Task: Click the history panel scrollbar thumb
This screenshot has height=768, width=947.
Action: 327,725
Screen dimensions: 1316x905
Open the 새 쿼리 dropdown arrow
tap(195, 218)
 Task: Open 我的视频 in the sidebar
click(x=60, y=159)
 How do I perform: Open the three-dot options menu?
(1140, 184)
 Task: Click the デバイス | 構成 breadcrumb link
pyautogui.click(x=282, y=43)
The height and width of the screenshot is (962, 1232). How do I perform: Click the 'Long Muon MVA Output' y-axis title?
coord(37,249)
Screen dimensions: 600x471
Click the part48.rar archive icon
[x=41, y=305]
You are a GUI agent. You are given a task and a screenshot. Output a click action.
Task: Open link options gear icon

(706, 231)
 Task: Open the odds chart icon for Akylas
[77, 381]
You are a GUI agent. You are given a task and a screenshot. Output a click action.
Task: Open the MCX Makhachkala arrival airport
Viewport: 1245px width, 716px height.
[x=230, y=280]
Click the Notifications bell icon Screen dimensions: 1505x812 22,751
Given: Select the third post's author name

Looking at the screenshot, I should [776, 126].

__________

The task => Reproduce each line from the listing above that includes the word "dimensions".

Answer section =>
Screen dimensions: 1316x905
Screen dimensions: 600x471
Click the Notifications bell icon Screen dimensions: 1505x812 22,751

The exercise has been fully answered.